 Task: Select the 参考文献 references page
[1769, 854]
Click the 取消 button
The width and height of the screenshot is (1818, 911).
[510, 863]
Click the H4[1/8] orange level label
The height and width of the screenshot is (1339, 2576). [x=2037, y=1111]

########

The expected response reproduces all of the data precisely.

 Task: Select the 参考文献 references page
[1769, 854]
Click the 取消 button
The width and height of the screenshot is (1818, 911).
[510, 863]
Click the H4[1/8] orange level label
The height and width of the screenshot is (1339, 2576). [x=2037, y=1111]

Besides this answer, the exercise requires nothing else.